1. Were you between the ages of [matched case patient age group ] on [REFERENCE Date _____/_____/______]?

Yes 1 (Go to Q.2)

No 2

Don’t know/Not sure 7

Refused 9

(If No, Don’t know / Refuse STOP Interview and say:” We are only interviewing patients in that age group. Thank you for your time”.)


2. Did you live in [EIP catchment area counties] on [REFERENCE Date _____/_____/______]?

Yes 1 (Go to Q.3)

No 2

Don’t know/Not sure 7

Refused 9

(If No, Don’t know / Refuse STOP Interview and say:” We are only interviewing patients who lived in that area. Thank you for your time”.)


3. Did you stay overnight in a hospital, long term care facility, or nursing home in the 12 weeks before [REFERENCE Date _____/_____/______]?

Yes 1

(If Yes –STOP Interview and say: “We are only interviewing people who did not stay in a hospital during that time.” Thank you for your time.)

No 2 (Go to Q.4)

Don’t know/Not sure 7

Refused 9

(If Don’t know / Refuse STOP Interview and say “We are only interviewing people who did not stay in a hospital during that time. Thank you for your time”)

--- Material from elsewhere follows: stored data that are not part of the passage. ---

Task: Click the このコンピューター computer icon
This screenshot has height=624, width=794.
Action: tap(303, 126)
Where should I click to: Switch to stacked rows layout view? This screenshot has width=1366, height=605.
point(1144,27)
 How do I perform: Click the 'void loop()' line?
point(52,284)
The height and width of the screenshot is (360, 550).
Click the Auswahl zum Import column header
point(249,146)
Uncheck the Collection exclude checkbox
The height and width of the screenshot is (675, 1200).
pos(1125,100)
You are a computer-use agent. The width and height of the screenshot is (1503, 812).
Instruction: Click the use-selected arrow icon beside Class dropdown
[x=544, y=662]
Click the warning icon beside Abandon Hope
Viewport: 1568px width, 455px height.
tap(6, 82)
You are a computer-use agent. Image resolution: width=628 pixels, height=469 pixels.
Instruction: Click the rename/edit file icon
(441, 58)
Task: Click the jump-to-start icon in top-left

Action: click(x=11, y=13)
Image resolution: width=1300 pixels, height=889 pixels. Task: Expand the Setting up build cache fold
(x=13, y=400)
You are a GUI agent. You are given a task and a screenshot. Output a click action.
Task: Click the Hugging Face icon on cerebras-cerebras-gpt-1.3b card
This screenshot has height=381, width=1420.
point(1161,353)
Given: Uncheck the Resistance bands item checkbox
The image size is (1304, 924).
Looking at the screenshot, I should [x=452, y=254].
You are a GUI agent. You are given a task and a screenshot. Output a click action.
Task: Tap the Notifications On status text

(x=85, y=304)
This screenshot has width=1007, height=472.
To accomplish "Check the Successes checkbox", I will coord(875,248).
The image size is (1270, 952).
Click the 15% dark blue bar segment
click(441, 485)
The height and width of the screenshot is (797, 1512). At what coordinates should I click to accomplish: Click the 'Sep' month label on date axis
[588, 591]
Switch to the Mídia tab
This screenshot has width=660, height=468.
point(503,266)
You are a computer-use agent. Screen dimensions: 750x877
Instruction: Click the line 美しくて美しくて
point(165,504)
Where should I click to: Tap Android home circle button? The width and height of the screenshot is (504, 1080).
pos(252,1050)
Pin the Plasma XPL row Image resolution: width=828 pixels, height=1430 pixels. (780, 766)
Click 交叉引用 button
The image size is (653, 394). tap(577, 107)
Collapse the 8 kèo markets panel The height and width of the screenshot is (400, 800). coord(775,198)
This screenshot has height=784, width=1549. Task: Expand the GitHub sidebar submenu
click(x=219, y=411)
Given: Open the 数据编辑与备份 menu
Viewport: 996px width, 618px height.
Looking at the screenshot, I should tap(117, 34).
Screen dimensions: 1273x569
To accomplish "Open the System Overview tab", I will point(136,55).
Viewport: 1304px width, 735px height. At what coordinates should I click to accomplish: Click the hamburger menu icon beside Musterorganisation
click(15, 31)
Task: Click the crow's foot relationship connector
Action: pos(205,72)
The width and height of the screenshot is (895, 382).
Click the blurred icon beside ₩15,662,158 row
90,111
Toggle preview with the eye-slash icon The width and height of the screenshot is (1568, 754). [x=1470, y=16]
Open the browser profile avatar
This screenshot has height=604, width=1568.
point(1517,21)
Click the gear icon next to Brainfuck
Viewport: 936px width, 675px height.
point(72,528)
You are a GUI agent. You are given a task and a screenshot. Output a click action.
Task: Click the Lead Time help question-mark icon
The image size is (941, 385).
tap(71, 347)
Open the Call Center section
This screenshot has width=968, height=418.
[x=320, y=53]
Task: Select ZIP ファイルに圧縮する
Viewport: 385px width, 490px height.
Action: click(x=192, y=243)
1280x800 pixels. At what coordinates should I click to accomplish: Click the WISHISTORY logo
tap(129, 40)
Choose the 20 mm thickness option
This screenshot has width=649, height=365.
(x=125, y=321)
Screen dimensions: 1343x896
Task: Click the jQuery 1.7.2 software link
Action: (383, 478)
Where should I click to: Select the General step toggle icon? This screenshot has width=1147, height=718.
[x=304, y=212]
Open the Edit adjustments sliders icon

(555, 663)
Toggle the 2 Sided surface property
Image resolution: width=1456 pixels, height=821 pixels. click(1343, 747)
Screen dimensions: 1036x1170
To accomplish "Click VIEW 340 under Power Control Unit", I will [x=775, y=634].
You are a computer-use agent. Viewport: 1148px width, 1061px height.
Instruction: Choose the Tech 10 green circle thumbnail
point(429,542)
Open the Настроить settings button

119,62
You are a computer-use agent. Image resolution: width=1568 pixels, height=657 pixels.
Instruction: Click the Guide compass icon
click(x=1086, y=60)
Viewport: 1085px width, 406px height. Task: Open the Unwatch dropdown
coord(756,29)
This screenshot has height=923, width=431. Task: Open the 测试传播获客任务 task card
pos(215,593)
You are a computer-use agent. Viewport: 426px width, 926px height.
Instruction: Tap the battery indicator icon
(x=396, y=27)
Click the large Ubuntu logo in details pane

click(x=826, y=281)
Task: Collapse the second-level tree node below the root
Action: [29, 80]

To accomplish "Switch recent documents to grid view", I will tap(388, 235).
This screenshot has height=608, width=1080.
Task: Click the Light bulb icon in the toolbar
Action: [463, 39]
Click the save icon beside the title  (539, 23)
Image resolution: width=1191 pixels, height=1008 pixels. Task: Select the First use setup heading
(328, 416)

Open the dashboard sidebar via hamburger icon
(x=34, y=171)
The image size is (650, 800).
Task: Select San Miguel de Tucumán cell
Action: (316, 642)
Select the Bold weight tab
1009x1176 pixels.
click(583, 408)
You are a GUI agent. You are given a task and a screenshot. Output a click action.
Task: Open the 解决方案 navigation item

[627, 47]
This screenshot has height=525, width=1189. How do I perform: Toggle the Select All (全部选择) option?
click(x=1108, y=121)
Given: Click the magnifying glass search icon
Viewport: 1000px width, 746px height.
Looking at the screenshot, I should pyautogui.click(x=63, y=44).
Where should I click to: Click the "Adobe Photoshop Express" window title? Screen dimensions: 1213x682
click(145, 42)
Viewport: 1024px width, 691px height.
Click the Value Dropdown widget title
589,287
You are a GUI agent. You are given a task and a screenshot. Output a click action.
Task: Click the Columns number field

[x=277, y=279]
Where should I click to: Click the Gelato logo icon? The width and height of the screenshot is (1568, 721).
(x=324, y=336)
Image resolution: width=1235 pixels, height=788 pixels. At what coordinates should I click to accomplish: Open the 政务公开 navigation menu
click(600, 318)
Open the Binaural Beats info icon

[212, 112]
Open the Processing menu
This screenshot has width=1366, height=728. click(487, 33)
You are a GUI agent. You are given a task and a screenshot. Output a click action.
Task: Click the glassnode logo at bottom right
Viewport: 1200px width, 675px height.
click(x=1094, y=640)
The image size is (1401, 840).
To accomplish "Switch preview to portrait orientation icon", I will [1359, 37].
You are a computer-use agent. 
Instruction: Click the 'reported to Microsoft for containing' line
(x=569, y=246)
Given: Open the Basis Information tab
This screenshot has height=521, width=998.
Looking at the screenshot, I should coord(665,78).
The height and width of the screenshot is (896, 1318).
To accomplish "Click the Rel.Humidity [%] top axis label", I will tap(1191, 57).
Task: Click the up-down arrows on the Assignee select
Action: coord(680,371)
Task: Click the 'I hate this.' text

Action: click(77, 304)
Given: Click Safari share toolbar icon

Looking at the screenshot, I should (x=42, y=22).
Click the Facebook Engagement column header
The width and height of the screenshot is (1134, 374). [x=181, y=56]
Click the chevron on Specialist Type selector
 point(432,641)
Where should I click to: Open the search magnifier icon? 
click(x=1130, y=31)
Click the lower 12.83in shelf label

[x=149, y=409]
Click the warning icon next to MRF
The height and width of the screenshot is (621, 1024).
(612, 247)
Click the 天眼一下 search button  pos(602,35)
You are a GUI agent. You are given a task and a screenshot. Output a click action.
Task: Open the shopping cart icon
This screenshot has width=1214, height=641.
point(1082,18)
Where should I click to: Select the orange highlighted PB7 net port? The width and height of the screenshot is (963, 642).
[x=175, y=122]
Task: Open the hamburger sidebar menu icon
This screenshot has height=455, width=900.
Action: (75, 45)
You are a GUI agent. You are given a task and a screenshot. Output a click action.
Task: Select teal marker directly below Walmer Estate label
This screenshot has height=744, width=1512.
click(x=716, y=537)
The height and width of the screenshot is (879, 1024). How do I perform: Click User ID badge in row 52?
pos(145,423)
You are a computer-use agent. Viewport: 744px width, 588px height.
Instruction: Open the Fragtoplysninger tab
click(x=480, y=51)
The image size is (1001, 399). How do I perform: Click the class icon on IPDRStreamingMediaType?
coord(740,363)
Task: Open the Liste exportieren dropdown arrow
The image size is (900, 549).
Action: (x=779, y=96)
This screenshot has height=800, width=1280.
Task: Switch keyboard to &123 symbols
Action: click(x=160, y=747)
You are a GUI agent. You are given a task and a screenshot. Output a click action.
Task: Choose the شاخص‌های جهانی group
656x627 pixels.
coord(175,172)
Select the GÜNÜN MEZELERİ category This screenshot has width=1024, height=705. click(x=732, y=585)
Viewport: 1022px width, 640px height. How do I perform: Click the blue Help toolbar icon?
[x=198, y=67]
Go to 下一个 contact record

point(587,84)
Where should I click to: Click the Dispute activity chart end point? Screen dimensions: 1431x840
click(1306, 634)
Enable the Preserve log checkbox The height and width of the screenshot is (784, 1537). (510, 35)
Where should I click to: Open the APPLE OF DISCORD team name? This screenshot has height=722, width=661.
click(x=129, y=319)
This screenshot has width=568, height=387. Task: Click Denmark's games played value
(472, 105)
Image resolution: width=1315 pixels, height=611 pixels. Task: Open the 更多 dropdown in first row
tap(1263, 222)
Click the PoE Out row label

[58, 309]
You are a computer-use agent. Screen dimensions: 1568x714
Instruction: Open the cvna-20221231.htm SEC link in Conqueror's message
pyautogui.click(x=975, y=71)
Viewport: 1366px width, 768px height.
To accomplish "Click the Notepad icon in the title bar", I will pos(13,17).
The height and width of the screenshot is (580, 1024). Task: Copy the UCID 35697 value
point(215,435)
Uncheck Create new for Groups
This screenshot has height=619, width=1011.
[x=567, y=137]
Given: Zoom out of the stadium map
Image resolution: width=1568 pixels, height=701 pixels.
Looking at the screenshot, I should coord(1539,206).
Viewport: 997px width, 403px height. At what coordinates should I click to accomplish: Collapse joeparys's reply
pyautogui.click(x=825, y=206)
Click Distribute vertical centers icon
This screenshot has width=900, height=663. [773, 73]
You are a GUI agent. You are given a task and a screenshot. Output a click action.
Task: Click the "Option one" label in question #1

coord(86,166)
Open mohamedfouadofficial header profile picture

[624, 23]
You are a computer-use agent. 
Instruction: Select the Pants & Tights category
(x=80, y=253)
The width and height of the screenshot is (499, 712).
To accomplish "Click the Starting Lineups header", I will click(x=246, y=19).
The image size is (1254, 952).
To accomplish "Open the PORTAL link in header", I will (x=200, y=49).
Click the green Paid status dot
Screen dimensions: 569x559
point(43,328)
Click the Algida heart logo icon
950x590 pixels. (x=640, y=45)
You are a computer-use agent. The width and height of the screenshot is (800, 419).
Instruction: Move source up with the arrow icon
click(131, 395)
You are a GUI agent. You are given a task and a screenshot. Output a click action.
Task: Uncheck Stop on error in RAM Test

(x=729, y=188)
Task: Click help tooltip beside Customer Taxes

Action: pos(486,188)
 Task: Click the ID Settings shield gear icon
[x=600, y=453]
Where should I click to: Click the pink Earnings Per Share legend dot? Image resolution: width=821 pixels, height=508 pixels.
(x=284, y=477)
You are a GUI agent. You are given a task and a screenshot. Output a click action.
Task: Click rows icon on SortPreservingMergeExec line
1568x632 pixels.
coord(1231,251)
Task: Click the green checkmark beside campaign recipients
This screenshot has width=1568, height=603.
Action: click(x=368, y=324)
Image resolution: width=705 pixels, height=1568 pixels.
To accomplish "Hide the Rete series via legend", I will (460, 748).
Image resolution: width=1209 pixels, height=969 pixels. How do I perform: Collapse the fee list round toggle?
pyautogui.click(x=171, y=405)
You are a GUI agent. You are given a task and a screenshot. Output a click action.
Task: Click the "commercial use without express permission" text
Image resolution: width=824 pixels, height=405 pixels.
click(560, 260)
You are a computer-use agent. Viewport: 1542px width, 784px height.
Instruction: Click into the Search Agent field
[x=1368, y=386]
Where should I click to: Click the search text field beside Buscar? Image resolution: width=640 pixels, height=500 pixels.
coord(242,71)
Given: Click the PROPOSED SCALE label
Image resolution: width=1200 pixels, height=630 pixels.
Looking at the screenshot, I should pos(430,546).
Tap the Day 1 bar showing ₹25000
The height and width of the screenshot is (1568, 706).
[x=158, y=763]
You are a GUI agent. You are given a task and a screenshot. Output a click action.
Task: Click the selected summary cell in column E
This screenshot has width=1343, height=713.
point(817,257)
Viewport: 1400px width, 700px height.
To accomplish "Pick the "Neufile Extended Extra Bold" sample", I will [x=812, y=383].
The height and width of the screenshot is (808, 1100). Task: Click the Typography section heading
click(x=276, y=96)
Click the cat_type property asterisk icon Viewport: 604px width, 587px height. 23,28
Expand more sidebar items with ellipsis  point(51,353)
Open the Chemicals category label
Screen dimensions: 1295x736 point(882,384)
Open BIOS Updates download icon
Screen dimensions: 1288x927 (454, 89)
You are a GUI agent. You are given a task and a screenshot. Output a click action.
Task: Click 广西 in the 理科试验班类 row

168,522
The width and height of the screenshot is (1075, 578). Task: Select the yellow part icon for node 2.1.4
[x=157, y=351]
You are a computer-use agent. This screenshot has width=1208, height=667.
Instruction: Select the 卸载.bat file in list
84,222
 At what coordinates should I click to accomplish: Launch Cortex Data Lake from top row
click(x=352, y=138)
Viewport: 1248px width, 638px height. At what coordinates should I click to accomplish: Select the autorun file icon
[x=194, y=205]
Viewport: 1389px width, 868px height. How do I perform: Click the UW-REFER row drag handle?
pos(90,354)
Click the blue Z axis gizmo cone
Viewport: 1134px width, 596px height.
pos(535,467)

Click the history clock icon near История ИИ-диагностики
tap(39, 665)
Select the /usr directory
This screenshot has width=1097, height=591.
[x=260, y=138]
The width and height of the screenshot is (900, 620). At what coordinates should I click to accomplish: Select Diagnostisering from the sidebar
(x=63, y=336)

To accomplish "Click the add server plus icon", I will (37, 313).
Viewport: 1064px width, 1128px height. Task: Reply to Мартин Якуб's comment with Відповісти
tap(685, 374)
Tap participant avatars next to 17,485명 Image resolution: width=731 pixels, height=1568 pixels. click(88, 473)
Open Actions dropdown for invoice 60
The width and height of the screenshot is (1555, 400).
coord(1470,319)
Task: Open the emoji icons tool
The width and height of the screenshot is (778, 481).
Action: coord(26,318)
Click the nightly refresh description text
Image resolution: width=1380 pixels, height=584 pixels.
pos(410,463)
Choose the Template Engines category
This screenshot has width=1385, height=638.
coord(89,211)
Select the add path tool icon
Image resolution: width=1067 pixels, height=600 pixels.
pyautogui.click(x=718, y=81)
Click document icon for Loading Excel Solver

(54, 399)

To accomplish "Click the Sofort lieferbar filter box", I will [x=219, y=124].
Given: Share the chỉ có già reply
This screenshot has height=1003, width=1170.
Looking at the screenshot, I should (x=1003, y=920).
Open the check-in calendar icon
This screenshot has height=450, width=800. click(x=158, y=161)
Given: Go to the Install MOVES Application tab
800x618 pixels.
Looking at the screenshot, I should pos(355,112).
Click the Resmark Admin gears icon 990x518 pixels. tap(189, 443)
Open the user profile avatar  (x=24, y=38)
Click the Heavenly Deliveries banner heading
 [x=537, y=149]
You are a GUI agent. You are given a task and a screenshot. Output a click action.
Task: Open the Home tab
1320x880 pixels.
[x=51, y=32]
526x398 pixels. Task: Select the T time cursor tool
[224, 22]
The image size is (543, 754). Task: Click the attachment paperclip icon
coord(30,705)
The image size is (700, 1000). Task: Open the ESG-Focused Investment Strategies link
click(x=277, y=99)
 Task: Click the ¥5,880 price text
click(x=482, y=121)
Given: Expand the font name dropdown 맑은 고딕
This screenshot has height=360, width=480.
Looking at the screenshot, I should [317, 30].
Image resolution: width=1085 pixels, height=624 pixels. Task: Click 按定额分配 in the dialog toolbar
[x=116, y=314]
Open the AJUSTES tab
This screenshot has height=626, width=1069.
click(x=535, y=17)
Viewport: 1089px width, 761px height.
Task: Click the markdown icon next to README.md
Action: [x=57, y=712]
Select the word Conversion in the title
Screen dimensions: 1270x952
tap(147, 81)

4. Had you ever been diagnosed with C. difficile in the past?before [REFERENCE date_____/_____/______]?

Yes 1

(If Yes –STOP Interview and say: “We are only interviewing people who have not had a previous C. difficle diagnosis. Thank you for your time.)

No 2 (Go to Q.5)

Don’t know/Not sure 7

Refused 9

(If Don’t know / Refuse STOP Interview and say “We are only interviewing people who did not have C. difficile in the past. Thank you for your time”)


5. Did you have diarrhea between [12 weeks before REFERENCE date ____/_____/______] and [REFERENCE date_____/_____/______]? We define diarrhea as 3 or more loose stools in a 24 hour period.

Yes 1

(IF YES- STOP Interview and say “We are only interviewing people who did not have diarrhea. Thank you for your time.)

No 2 (GO TO CONTROL CONSENT SCRIPT BELOW)

Don’t know/Not sure 7

Refused 9

(If Don’t know / Refuse STOP Interview and say “We are only interviewing people who did not have diarrhea. Thank you for your time”)


CONTROL CONSENT SCRIPT: GO TO CONTROL CONSENT AND SAY “Now that I know you are eligible to participate, I would like to share some additional details about the study and obtain your verbal permission for participation. Feel free to stop me and ask questions at any time.”

[AFTER CONSENT COMPLETE CONTINUE WITH INTERVIEW SECTION 1]

Public reporting burden of this collection of information is estimated to average 5 minutes per response, including the time for reviewing instructions, searching existing data sources, gathering and maintaining the data needed, and completing and reviewing the collection of information. An agency may not conduct or sponsor, and a person is not required to respond to a collection of information unless it displays a currently valid OMB control number. Send comments regarding this burden estimate or any other aspect of this collection of information, including suggestions for reducing this burden to CDC/ATSDR Information Collection Review Office, 1600 Clifton Road NE, MS D-74, Atlanta, Georgia 30333; ATTN: PRA (0920-XXXX).